THE ROAD TO EGER.
Once clear of the town and on the open road to Olsnitz Nigel's immediate anxiety was ended. He did not fear the pursuit of the townspeople. Not despicable in quality is the valour which rouses and fills a man, and a man's fellows, in sight of their common hearthstone at the Rathhaus, or of that, possibly dearer, rallying-place the Rathskeller, where the favoured vintages of the burghers lie snug in cobwebs, only to be brought forth from the complete darkness of their resting-places to the still dim and broken daylight of the afternoon, or to the lantern-light cloven by the massive pillars of the low arches into patches of ruddy glow and pools of shadow.
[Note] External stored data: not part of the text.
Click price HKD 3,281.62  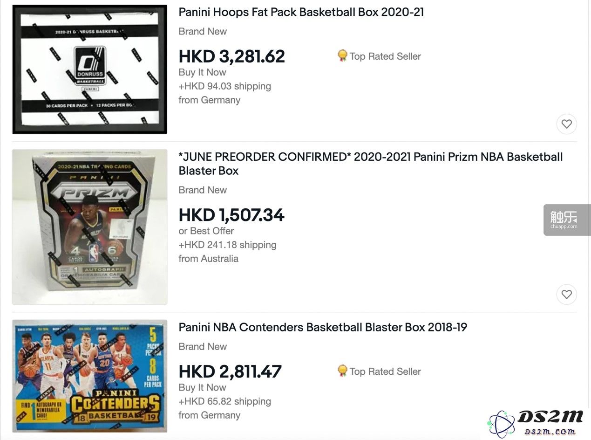[231, 56]
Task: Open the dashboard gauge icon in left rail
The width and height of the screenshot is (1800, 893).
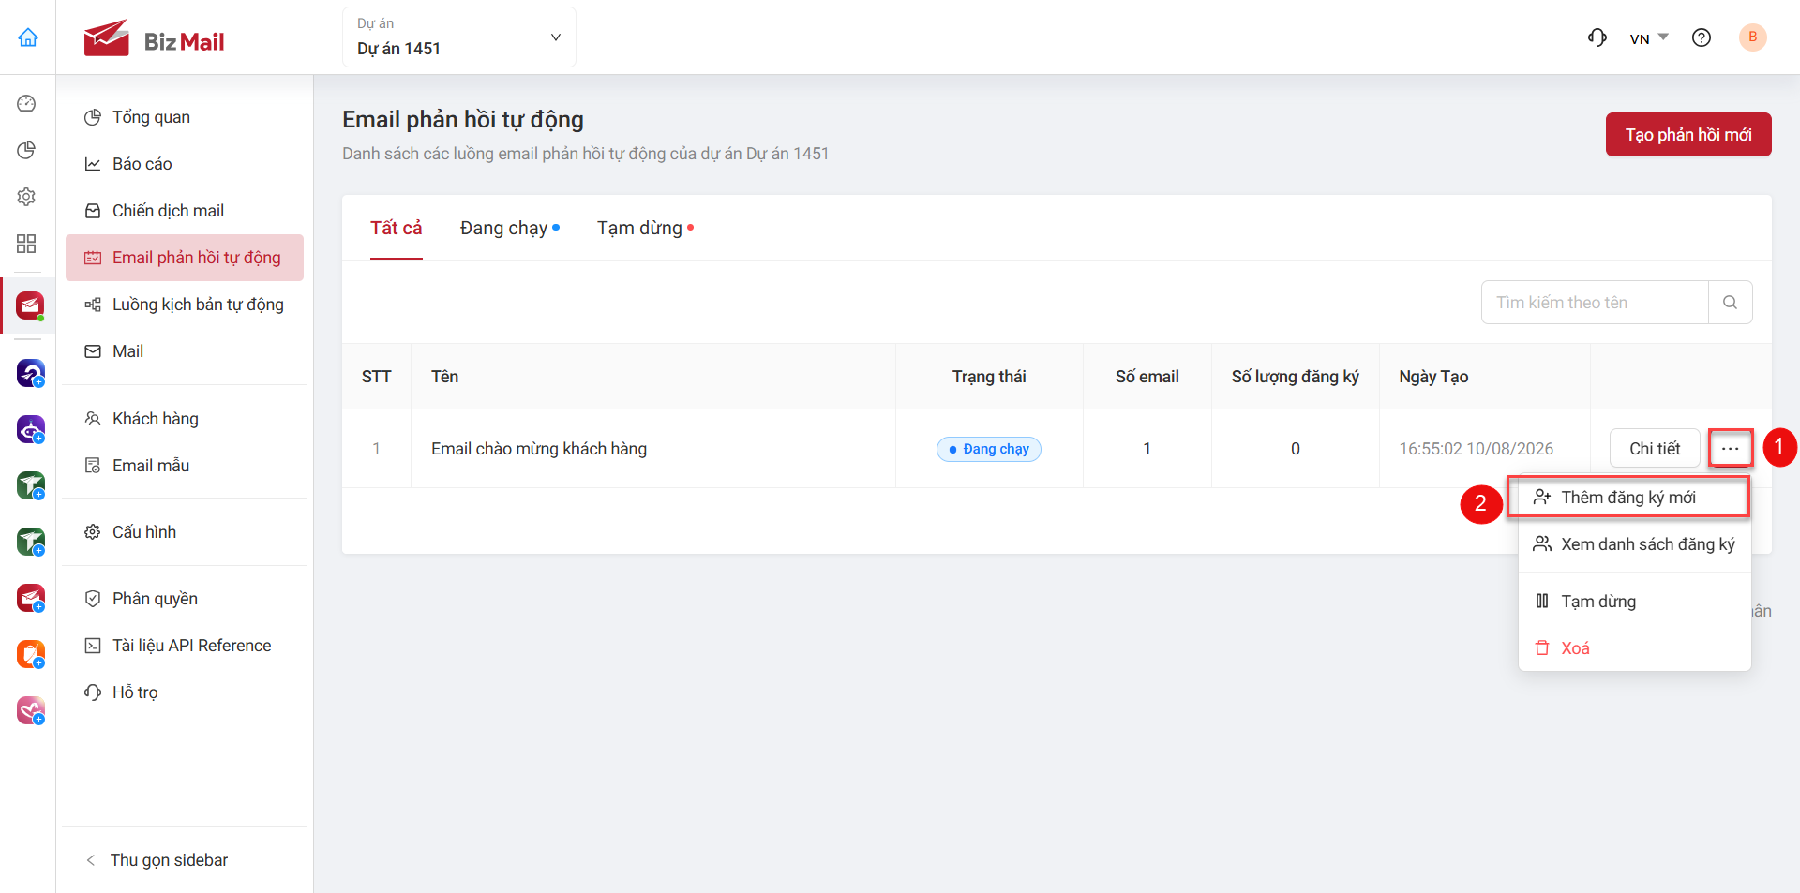Action: point(27,103)
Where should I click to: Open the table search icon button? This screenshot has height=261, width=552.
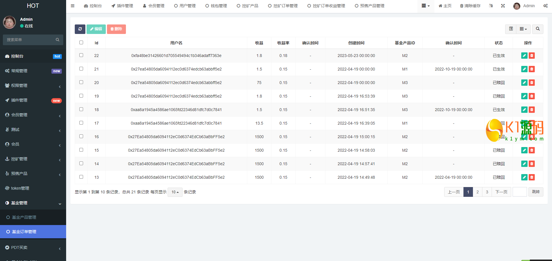(538, 29)

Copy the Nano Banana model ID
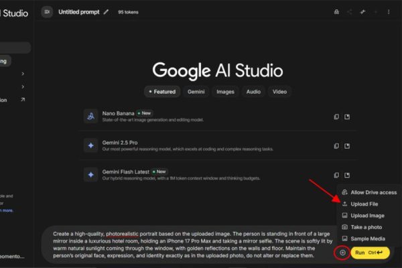coord(336,117)
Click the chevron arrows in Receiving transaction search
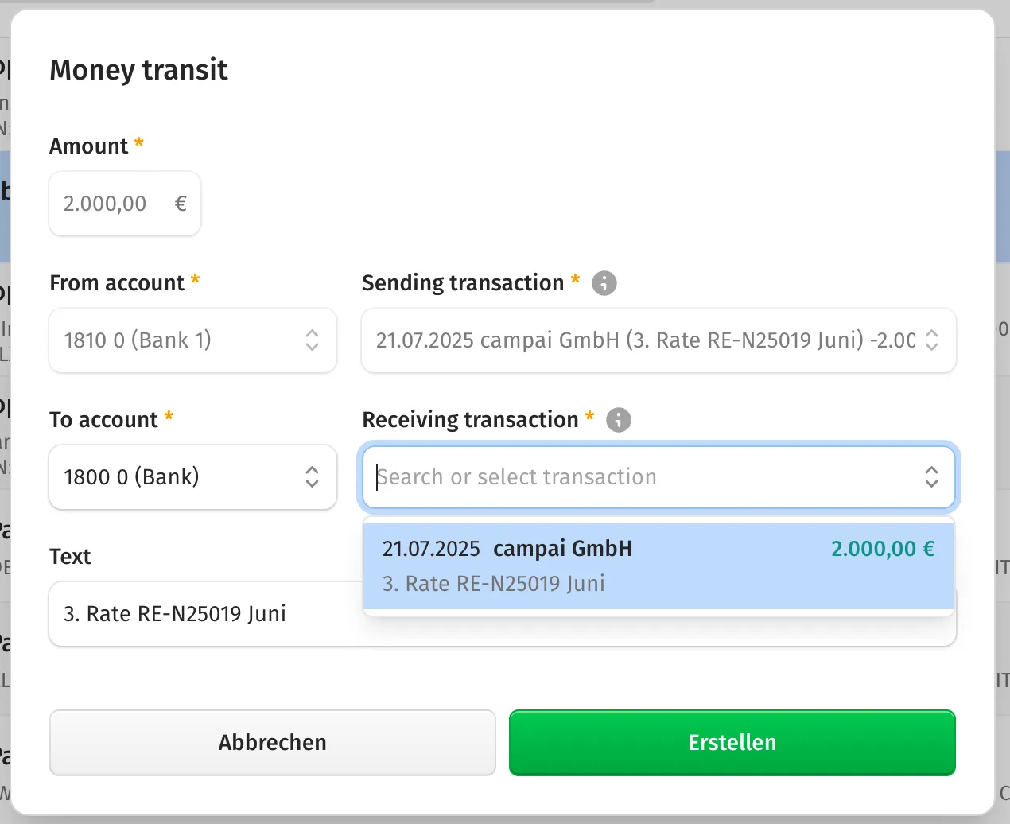 point(931,477)

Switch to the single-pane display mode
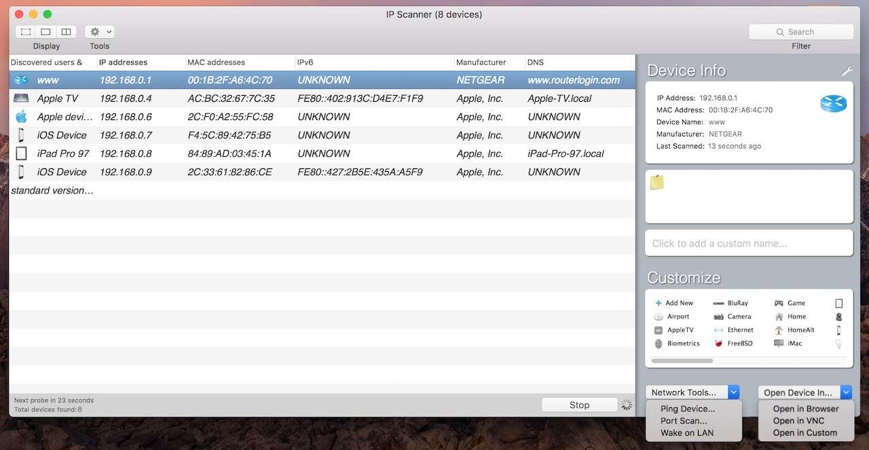point(45,32)

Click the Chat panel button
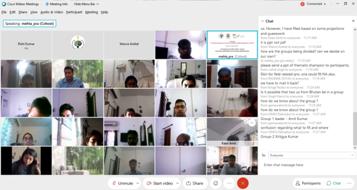(x=334, y=183)
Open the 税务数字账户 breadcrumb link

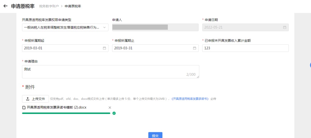click(49, 6)
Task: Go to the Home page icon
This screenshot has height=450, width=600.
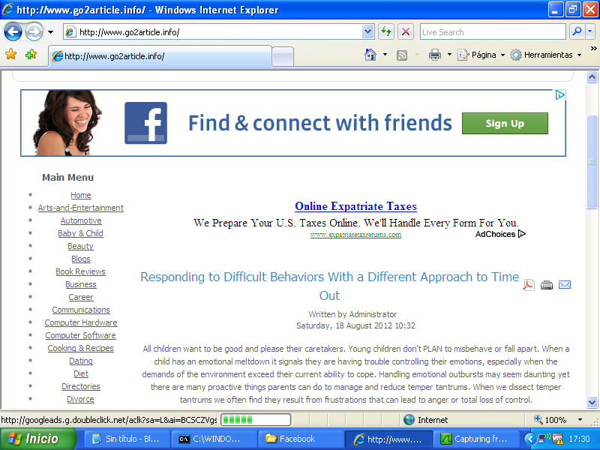Action: coord(370,55)
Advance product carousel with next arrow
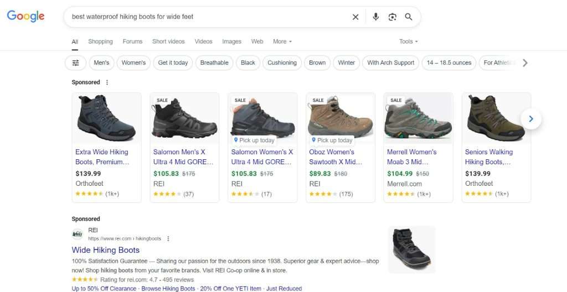 coord(531,119)
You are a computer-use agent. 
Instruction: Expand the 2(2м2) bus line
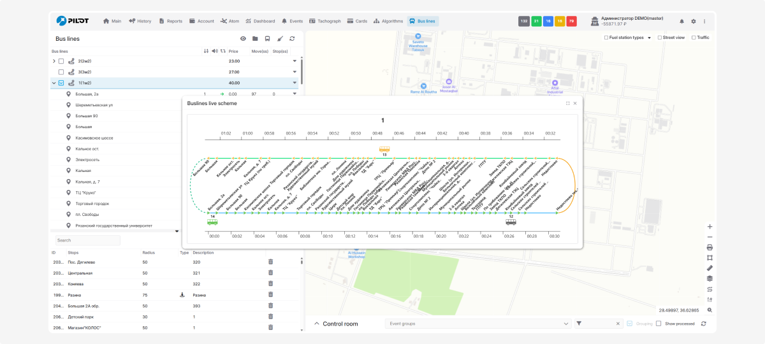pos(54,61)
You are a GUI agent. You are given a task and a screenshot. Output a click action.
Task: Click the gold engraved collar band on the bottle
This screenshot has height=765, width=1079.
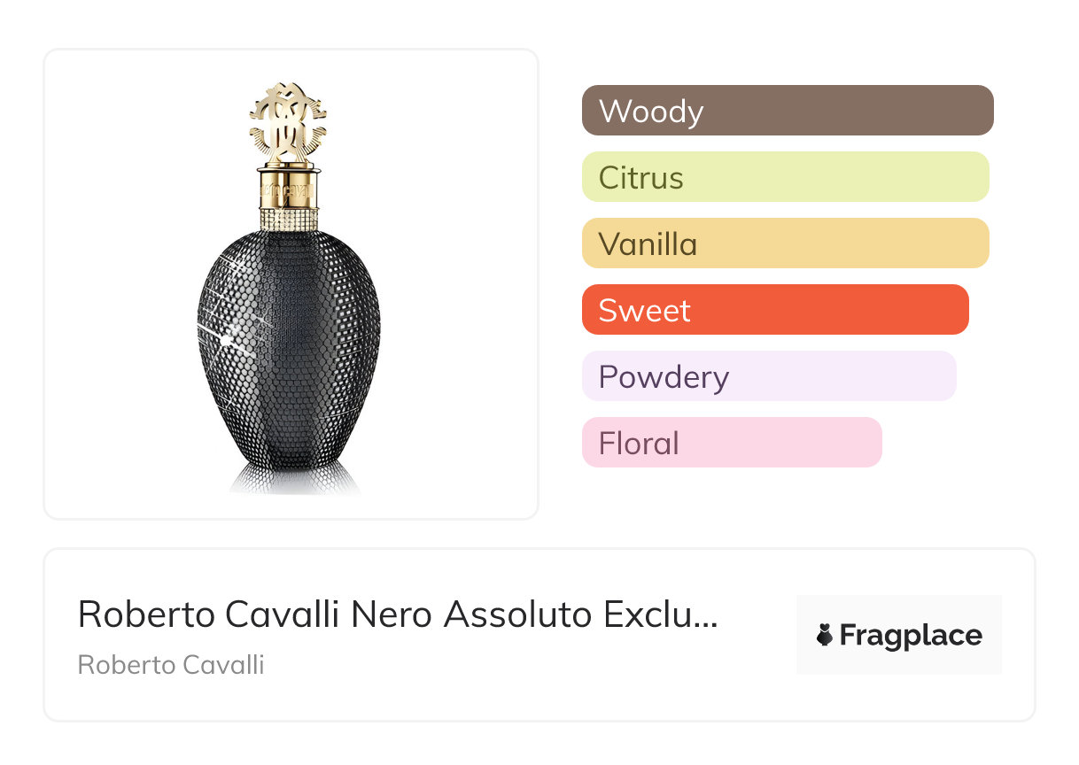point(288,189)
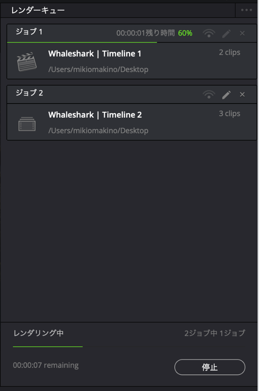Remove ジョブ 1 using its X icon

point(242,33)
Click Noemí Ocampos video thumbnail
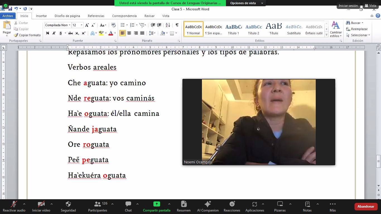 [x=259, y=122]
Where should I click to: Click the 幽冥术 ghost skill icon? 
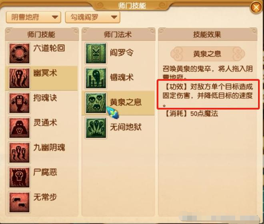tap(19, 78)
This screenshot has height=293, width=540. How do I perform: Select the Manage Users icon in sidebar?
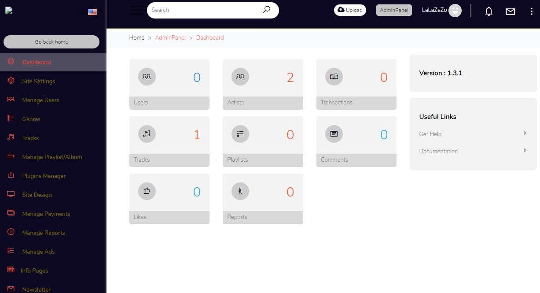pos(11,100)
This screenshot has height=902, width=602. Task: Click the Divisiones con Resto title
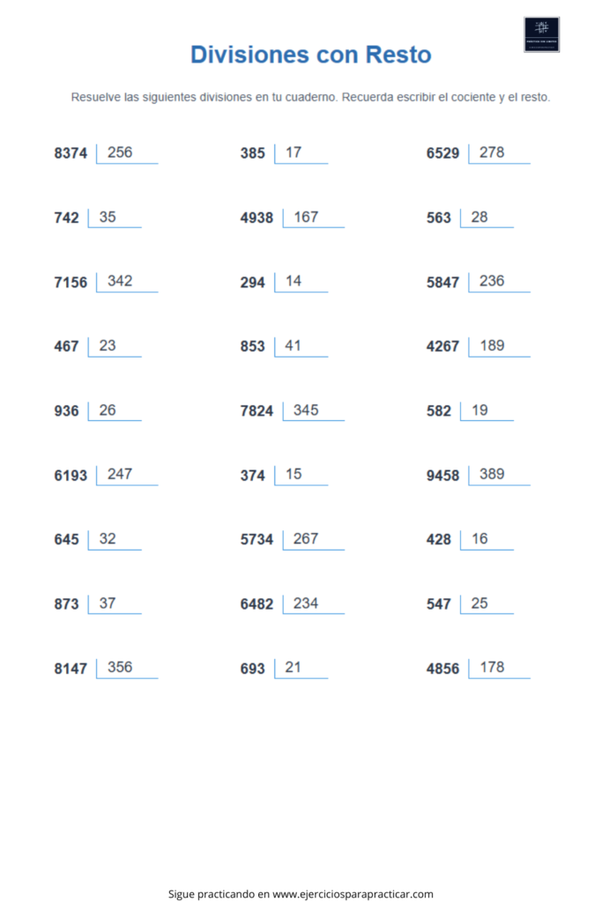[311, 55]
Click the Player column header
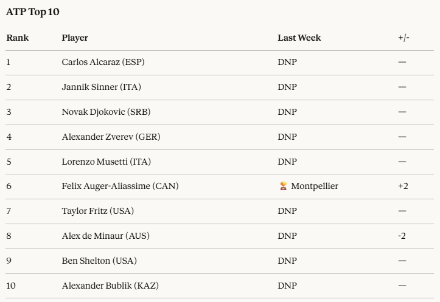This screenshot has height=302, width=440. point(75,38)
Not despicable in quality is it, but it carries a mighty stroke only within the town's walls. To pursue with success a troop, however small, of trained mounted men, one must have the like. Nigel and his men rode on into the darkness, which was just sufficiently permeated by the faint light of stars to let them see the road at their horses' feet and a few yards ahead; they rode sleepily, but feeling secure. The road they followed was the road to Hof, which a few miles out throws out a branch to Olsnitz, and this again at Olsnitz fathers two younglings, the road to Graslitz and Pilsen, and the road to Eger.
Nigel meant to bivouac by the roadside, beneath the pine-trees, where the bed was soft with the pine-needles and dry, and horses and men alike could sleep till an hour after dawn. He was not in the mind to lock himself in any more walled cities till he was in safer country. He had also resolved to make for Eger rather than Pilsen, because, from Eger, which was a frontier post of some quality, he could perhaps send Hildebrand von Hohendorf some assistance.
So having put an hour's riding between his troops and Plauen he called a halt, and the men led their horses up the sloping banks into the forest, where they unsaddled, tethered their horses, and lay down quite contentedly. Nigel, with his head on his saddle-bags and two sentries within hail, was asleep in a few seconds. A few seconds of sleep, so it seemed to the sleep-hungered soldier, and the persistent twittering of the birds, that outburst that hails the almost imperceptible rolling up of the night clouds, awoke him. The birds could see up there in the branches. Where he lay it was dark enough to swear it was still night. Out of the darkness he heard the voice of Sergeant Blick drowsily calling the birds "fools and heretics" for waking him, and he fell asleep again. Another two or three seconds, which were an hour by the clock at Olsnitz, and the birds, after their last nap, were again calling one another to the duty of seeing after breakfast. Nigel rose and stamped his feet and shook himself, listened for the trickle of a spring, and went off to salute it. Then he returned to his saddle and called for his horse. While this was being brought he put his hand into his saddle-bags where he carried the bulky despatches of Count Tilly: first the left, and then the right, then he searched his doublet, his holsters. There were no despatches. Sleep had played him traitor, delivered him bound into the enemy's hand. Into whose?
Nigel was possessed of common-sense, but when common-sense could give but a flimsy explanation, he was not disinclined to allow that the powers of darkness and witchcraft might, notwithstanding King Jamie and his pronouncements, be of some potency. He was cautious too. While not suspecting any of his men, he thought that to keep the loss to himself was the surest way to discover the culprit, if he was among them. So he made no inquiry of the sentries. He had a sure memory, so clear and flawless, that he could repicture himself as in a mirror placing the papers in his saddle-bag. They were there when he placed his head upon the saddle. They were not there now. He searched his lair for any sign that it might give. There was still the impress where he had lain upon the pine-needles but nothing else. The loss was inexplicable as it was irreparable. His professional honour was in jeopardy. His reputation as an officer of approved sagacity was gone. He must go on. There was no help. He must go on and carry to the Emperor the tale of his misfortune, which would sound but a sorry one in the light of Vienna, and, instead of the despatches, such details as he could remember; wherein his excellent memory would doubtless replace all that Count Tilly could have set down. But Tilly's foreshadowed plans? Tilly's recommendation of himself? Into whose hands had they fallen?
If witches had stolen the despatches, were they Protestant witches? No Catholic could be a witch. That was an incompatibility.
The men paraded in the road, and he and the lieutenant looked them over to see that every man was there and in marching order. And Nigel scanned every face and pair of hands.
No! They were as respectable a lot of ruffians in leather and headpiece as one could pick. The order was given to ride, and they rode clanking into Olsnitz, where at the first inn they demanded beer and sausages and bread with the clamour born of a fast of eight hours and a night in the forest.